The perfect sequel to Deep Learning
Fall 2025Overall Rating (5 / 5): ★★★★★
Professor Rating (5 / 5): ★★★★★
Lecture Rating (5 / 5): ★★★★★
Difficulty (2.9 / 5):
Workload: 14 hours/week
Pros: 1. The course provides an in-depth exploration of Large Language Models (LLMs), Low-Rank Adaptation (LoRA), and Vision Transformers through application-based projects. 2. Professor Krahenbuhl provides a significant amount of boilerplate code. This allows you to focus on the underlying logic and architecture rather than basic syntax or debugging. 3. The pace is manageable, and materials are provided early, which is perfect for those who prefer to work ahead. Cons: 1. Access to a modern Graphics Processing Unit (GPU) or a subscription to Google Colab Pro is essential. The long project run times are significant, though they would reflect real-world engineering scenarios. 2. 3. Detailed Review: If you have completed the introductory Deep Learning course, this is the ideal follow-up. While the "Advanced" designation may seem intimidating, the actual workload is very reasonable. Professor Krahenbuhl excels at translating complex research papers into digestible short lectures and straightforward coding assignments. The curriculum covers critical areas such as memory efficiency, generative models, Large Language Models, and Computer Vision. A major highlight is that the assignments include substantial boilerplate code.

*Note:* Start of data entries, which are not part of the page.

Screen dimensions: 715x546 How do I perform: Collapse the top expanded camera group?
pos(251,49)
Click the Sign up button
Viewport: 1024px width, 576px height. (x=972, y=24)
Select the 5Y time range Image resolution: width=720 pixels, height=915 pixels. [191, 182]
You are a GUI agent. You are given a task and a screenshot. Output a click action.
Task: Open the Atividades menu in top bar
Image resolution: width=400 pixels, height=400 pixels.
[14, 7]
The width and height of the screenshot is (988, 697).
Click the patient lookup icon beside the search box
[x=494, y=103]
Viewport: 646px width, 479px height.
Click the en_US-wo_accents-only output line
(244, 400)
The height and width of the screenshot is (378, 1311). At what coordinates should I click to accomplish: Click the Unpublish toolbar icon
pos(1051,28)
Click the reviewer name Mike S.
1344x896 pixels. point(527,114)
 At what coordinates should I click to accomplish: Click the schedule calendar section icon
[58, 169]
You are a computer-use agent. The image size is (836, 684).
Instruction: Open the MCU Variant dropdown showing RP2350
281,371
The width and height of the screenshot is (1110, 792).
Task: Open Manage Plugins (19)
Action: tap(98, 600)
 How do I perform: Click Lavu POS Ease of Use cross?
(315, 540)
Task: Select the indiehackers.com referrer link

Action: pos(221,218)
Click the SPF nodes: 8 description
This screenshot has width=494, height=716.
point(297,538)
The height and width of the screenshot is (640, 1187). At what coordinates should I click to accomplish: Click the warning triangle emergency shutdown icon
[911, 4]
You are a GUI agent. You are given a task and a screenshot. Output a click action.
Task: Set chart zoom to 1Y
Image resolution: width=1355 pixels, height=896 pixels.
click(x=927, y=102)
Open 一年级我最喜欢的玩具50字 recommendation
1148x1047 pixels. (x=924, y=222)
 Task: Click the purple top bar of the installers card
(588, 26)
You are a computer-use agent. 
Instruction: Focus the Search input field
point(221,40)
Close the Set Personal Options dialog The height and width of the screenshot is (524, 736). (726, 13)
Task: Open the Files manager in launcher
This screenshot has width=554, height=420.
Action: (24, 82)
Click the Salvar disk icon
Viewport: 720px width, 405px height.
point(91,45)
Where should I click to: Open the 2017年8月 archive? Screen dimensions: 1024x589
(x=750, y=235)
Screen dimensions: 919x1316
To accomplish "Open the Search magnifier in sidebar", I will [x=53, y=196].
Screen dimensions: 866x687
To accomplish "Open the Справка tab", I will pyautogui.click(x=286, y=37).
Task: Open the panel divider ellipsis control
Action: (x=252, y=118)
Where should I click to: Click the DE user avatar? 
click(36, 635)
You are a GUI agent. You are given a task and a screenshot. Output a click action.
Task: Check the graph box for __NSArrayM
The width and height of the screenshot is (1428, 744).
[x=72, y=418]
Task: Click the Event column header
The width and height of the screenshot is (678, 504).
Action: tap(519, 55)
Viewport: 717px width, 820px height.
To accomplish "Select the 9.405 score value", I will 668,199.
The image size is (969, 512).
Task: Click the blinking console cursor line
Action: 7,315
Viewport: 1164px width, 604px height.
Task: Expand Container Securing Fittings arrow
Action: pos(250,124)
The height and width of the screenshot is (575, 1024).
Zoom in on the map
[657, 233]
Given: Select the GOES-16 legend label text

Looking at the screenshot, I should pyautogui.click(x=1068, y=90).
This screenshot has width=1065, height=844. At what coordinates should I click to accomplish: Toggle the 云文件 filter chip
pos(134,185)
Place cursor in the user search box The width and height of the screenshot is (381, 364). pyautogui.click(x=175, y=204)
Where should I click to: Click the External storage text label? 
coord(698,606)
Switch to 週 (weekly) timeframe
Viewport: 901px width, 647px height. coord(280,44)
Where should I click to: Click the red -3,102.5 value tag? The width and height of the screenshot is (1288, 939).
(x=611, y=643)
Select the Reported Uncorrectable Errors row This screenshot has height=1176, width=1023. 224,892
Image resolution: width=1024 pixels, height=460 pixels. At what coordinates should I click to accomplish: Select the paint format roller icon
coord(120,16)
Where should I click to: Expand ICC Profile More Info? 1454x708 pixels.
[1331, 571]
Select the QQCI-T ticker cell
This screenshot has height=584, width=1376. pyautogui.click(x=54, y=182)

This means you are not building these massive models from the beginning; instead, you focus on fine-tuning and understanding the architecture. It is important not to underestimate the hardware requirements. If you are using a Mac or an older computer, it is advisable to pay for Google Colab Pro. The training processes for the later assignments are intensive, and attempting to complete them on underpowered hardware near the deadline will be difficult. Overall, this was one of the most rewarding courses in the program. It successfully bridges the gap between academic theory and the practical tools currently used in the industry. If you have the opportunity to take this course with Professor Krahenbuhl, I highly recommend it.